[Editor's Note: Still dithering on whether you should upgrade your iOS devices to version 6? Worried about sucky maps and other annoyances in the version that some people derisively refer to as "Apple's Vista"? Well, Josh Wright has some really good insight on the Apple patching and upgrade process. You've gotta read it. It has some solid practical advice for people not sure about whether to upgrade or skip this version and wait for something better. -Ed.]
By Josh Wright
With the release of Apple iOS 6, Apple announced the resolution of 197 security flaws on the Apple Product Security mailing list. Reading through the vulnerabilities is entertaining with flaws ranging from "Passwords may autocomplete even when the site specifies that autocomplete should be disabled" to "A person with physical access to the device may be able to bypass the screen lock" and many more.

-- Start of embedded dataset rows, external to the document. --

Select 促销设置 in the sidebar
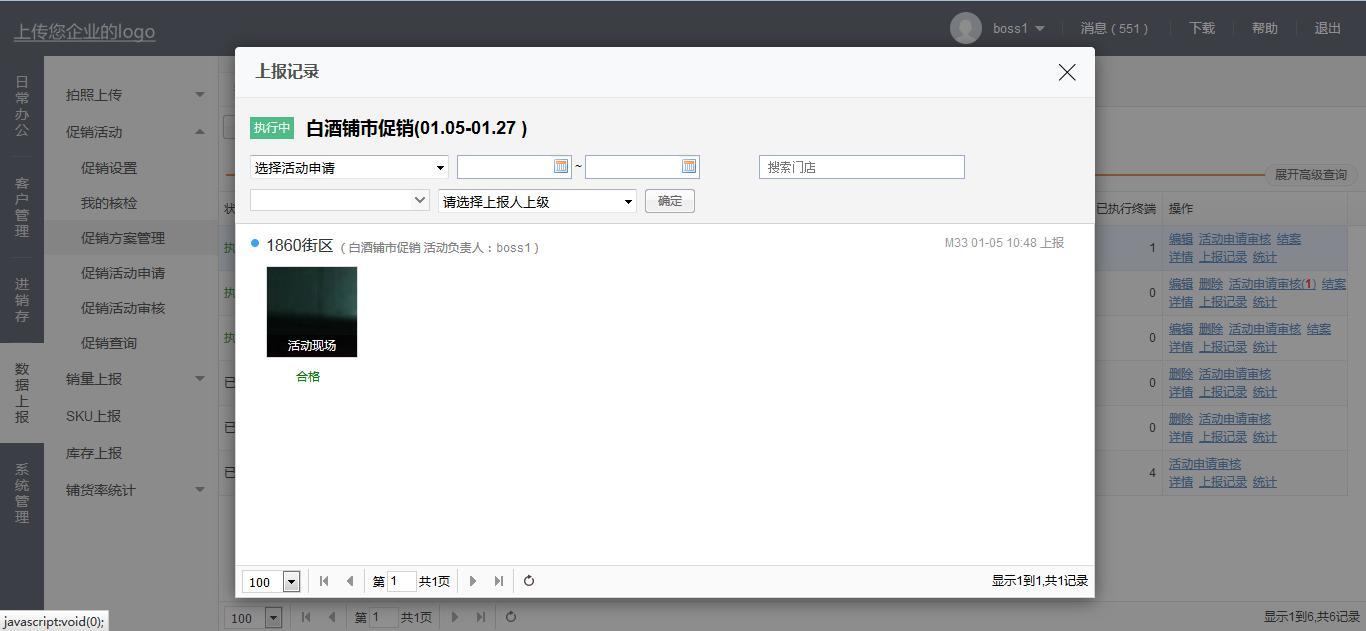Image resolution: width=1366 pixels, height=631 pixels. (109, 168)
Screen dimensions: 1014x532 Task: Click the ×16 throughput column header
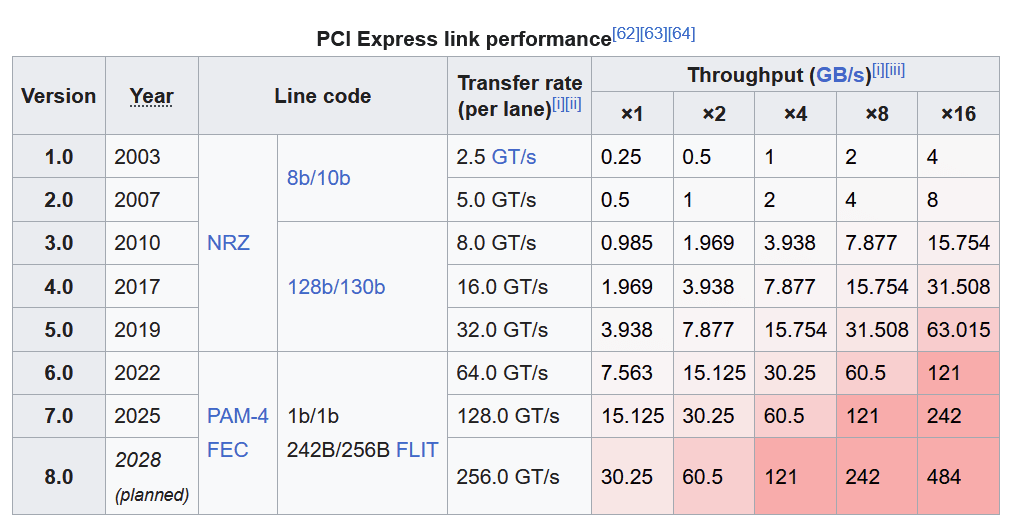point(958,114)
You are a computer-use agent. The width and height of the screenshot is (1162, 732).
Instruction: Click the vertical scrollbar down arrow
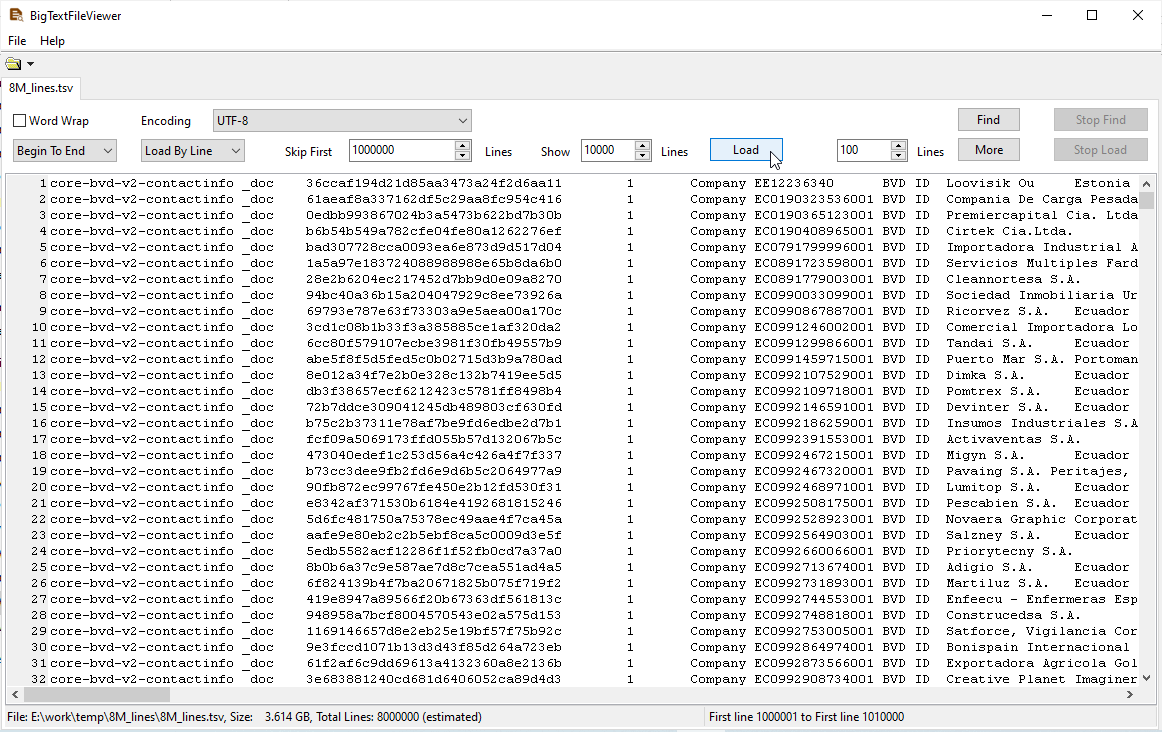click(x=1146, y=679)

To Apple's significant credit, they offer the only mobile device platform where users can reasonably expect several years of software updates and security flaw resolution. Android, Windows Phone and BlackBerry users all suffer from platform fragmentation, where the OS manufacturer may make an update available but is inaccessible due to restrictions imposed by the hardware manufacturer or the mobile operator. However, the Apple security resolution and patching process could stand some further improvement.
Apple makes a limited number of iOS updates each year, and these updates replace the entire iOS filesystem instead of making individual security fixes available as signed patches when the flaw is resolved. The result is that security flaws are not patched by Apple in a particularly timely manner, leaving users exposed to platform flaws until a new iOS version becomes available.
What's more, Apple integrates significant platform changes and security patches in a single update. For any other platform, security professionals reject this practice, since it does not allow us to effectively manage our business needs with security requirements.
Figure 1. Apple Maps, Photo Credit Jonathan Zdziarski
As an example, consider the new Apple Maps application in iOS 6. While the app has the trademark beauty of all Apple iOS applications, it is functionally deficient in many ways. End-users who rely on the old Maps application are hesitant to install iOS 6 to preserve the functionality they require with the legacy maps application. In the process, they continue to expose themselves to significant security flaws in iOS 5.1.1 and earlier.
Should users update to iOS 6? Yes. Should Apple work toward modular patching and vulnerability resolution? Yes. Should Apple separate functionality updates from security fixed? Yes. Am I holding my breath? No.